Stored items
_ _ _
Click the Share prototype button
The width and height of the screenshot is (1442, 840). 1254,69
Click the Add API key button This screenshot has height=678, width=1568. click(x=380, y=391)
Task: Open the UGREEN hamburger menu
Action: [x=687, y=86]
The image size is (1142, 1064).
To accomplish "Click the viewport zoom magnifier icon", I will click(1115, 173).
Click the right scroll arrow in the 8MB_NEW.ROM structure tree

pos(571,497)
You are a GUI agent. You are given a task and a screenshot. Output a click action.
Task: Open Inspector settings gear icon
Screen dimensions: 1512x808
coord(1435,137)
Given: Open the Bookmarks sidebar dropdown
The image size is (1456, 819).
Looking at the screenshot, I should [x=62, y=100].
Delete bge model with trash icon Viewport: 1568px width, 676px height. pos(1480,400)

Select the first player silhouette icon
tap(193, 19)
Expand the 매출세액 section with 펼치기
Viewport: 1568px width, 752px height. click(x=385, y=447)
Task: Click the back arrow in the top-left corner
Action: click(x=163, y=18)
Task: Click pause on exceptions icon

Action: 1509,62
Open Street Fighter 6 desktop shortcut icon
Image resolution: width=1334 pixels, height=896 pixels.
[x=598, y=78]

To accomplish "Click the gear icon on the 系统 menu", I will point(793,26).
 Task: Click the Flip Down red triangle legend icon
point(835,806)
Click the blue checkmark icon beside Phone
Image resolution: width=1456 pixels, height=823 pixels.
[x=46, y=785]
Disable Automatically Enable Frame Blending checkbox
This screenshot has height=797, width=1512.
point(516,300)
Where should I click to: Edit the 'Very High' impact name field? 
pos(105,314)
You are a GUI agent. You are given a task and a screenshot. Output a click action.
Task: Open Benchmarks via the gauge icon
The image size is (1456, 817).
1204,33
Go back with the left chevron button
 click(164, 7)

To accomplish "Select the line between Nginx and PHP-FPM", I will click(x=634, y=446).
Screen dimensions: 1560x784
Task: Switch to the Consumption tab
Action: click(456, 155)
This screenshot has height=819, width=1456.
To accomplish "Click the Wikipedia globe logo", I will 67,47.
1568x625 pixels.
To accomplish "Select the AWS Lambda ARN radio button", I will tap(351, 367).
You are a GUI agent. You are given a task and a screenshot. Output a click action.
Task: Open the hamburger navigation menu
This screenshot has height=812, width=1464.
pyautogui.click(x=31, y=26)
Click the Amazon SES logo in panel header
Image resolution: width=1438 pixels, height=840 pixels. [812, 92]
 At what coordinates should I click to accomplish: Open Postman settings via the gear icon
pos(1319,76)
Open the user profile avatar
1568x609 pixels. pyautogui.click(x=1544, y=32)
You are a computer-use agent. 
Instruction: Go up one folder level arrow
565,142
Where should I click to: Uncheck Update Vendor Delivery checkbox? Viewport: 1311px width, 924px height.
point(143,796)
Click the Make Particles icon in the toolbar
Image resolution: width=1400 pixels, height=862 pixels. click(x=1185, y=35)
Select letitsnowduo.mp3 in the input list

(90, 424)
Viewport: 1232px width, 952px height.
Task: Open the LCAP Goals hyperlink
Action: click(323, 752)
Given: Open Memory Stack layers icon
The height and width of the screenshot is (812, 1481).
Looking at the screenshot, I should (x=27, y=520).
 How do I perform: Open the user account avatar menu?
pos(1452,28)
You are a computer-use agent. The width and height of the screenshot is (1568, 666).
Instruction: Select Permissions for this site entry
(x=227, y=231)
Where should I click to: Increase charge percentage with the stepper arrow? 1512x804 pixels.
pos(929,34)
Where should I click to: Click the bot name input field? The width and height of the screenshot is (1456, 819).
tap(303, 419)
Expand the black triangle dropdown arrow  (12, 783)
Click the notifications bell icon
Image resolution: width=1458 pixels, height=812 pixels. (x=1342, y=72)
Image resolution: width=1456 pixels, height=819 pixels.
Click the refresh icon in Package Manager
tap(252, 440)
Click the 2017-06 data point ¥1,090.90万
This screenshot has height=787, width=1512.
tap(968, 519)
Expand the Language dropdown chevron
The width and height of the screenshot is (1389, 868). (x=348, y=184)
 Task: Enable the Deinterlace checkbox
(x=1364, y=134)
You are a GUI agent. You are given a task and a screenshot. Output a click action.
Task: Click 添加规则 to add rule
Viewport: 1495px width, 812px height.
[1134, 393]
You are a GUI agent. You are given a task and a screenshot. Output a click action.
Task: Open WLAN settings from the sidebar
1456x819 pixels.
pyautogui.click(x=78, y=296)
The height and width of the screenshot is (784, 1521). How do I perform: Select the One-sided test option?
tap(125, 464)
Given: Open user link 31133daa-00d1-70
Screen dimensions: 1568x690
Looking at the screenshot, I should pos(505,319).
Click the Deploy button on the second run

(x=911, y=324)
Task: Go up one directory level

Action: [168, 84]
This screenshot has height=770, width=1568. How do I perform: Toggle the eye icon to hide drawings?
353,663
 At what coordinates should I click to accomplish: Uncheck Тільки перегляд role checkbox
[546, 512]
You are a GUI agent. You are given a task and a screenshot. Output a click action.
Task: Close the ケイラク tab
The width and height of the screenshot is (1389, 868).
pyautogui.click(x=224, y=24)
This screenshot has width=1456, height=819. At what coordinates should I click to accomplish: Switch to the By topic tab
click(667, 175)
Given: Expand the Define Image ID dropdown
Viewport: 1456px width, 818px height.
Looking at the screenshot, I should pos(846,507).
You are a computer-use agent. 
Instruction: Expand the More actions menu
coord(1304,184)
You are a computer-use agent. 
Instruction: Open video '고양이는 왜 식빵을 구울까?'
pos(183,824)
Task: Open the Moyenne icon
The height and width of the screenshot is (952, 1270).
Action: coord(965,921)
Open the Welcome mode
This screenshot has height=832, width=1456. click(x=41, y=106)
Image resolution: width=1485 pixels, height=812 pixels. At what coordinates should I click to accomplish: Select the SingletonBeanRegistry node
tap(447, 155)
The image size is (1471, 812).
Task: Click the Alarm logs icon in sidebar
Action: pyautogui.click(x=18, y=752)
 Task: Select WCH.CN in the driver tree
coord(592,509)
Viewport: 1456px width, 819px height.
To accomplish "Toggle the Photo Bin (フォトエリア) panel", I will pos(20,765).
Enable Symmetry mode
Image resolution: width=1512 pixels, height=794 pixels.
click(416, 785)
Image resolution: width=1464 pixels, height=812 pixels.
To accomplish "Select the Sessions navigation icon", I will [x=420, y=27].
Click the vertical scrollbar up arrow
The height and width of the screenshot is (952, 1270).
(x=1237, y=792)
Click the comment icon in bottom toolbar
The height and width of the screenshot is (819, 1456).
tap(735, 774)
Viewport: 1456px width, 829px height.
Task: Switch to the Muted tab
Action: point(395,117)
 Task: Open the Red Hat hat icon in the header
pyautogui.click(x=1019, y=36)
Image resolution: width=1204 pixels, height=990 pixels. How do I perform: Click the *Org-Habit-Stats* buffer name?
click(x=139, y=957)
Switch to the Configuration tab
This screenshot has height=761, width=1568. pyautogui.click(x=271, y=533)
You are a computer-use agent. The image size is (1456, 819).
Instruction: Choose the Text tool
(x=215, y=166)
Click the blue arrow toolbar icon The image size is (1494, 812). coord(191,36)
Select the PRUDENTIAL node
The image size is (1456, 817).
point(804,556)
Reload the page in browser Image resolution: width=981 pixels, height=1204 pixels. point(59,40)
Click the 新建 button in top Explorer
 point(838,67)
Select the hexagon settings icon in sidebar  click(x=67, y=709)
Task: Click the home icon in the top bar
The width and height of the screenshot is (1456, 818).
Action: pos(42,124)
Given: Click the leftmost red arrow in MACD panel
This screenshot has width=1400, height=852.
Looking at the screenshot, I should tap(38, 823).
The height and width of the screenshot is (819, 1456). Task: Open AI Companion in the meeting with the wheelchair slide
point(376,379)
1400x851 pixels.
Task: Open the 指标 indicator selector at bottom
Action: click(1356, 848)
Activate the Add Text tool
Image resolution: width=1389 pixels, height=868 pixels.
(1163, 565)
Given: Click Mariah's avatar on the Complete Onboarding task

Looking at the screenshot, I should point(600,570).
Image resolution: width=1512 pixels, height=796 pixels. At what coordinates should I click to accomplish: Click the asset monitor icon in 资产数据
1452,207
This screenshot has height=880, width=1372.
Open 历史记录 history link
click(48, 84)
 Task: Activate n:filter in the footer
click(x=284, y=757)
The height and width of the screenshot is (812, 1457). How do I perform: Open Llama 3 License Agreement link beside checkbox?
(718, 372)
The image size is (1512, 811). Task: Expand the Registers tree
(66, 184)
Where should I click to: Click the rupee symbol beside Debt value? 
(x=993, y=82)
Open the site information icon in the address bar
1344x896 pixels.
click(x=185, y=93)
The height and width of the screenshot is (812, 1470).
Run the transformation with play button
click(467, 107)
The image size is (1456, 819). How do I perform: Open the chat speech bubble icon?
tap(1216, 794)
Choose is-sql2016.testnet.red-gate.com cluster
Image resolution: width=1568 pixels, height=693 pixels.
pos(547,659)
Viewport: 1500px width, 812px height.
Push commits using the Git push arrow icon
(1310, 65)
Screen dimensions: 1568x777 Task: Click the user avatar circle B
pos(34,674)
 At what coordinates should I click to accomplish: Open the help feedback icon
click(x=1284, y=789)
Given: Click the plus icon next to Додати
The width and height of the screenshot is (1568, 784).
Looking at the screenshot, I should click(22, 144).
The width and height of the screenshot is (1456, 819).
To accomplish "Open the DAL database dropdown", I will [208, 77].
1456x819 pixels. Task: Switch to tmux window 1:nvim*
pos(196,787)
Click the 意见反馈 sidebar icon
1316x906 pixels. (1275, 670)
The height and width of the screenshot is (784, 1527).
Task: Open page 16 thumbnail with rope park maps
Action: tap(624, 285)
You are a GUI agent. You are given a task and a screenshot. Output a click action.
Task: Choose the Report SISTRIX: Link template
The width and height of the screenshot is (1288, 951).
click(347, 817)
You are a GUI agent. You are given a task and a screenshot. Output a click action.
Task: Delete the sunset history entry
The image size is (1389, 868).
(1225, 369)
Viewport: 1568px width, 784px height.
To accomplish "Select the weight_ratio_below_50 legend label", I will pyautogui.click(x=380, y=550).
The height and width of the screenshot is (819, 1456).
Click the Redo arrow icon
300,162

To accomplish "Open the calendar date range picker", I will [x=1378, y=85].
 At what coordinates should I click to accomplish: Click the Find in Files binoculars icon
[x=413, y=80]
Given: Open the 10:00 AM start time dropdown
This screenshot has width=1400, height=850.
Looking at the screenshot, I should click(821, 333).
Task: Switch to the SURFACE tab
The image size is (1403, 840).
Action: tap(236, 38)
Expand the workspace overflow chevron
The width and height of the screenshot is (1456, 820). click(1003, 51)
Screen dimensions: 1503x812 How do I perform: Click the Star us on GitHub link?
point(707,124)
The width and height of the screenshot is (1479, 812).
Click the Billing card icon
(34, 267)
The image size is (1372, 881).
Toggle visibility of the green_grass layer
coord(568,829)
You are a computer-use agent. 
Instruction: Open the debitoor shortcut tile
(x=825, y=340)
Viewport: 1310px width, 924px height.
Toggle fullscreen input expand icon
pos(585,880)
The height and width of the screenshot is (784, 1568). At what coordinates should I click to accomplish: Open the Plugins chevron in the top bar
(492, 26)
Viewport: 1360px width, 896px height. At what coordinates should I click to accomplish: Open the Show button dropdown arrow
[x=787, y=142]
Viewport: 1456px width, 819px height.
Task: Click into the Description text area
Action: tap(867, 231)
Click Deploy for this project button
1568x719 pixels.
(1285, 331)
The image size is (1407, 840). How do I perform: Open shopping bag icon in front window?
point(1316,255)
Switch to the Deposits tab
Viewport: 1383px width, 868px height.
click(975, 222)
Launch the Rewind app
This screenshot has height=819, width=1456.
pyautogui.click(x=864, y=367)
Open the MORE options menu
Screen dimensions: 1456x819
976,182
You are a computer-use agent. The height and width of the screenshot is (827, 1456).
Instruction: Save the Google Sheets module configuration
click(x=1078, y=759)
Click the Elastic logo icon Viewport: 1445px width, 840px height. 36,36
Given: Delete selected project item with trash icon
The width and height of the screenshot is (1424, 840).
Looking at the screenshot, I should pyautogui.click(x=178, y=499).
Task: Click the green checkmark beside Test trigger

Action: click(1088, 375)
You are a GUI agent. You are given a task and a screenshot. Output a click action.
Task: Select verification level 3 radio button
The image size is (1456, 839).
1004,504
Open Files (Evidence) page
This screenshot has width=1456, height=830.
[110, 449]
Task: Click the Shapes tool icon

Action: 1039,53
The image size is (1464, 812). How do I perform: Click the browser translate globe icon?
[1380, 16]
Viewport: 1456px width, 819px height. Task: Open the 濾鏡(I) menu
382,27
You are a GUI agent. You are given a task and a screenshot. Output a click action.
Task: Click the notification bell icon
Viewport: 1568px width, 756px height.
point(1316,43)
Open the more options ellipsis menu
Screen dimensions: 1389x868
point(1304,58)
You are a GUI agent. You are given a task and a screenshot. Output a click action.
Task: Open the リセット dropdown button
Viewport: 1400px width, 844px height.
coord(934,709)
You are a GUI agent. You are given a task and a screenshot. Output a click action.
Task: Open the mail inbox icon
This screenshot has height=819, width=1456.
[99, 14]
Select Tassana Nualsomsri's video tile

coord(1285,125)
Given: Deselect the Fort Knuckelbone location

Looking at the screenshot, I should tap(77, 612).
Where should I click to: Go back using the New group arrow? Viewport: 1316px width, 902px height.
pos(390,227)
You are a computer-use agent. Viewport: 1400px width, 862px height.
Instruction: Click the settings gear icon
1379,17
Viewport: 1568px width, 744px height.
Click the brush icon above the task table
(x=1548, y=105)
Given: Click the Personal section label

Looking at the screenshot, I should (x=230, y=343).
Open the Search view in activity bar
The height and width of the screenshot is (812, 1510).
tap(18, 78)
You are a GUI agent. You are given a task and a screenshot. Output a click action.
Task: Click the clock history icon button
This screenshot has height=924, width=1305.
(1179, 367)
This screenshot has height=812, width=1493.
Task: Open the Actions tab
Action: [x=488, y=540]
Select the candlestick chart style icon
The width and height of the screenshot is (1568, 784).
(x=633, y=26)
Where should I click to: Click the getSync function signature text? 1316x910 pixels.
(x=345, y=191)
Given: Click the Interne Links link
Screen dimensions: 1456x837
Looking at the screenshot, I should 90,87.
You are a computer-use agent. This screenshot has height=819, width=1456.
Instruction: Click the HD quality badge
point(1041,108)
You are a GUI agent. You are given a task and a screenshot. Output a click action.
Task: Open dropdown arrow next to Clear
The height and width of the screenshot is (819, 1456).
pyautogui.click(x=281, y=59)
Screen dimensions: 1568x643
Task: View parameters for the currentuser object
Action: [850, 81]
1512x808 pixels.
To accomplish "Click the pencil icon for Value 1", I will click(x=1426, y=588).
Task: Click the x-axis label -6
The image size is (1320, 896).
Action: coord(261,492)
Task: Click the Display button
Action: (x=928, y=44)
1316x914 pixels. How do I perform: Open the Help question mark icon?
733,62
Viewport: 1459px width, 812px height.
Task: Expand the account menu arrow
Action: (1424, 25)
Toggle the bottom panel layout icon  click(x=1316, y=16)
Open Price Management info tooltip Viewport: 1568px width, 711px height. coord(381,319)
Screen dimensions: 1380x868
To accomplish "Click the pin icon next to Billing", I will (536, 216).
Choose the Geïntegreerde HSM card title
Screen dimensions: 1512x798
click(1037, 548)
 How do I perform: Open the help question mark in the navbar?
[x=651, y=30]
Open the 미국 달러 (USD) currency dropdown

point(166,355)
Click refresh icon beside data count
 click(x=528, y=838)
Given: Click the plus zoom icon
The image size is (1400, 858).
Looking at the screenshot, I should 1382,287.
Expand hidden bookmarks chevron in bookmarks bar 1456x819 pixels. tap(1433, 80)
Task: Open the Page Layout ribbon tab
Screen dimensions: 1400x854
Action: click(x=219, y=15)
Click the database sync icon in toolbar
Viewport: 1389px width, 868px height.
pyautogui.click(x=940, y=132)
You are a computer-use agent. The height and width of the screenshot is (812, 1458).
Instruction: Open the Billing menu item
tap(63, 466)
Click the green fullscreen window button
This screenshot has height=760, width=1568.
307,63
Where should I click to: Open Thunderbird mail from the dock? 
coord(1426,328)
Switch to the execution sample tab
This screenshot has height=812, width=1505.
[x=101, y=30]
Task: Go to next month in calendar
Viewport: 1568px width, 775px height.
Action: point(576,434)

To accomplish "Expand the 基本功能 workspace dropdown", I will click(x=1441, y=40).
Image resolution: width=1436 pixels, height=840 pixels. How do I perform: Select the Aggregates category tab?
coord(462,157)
_ _ _
- _Task requirements_: Report back every line of the entries in which "zoom" occurs.

- _Expected answer_:
To accomplish "Click the viewport zoom magnifier icon", I will click(1115, 173).
Given: Click the plus zoom icon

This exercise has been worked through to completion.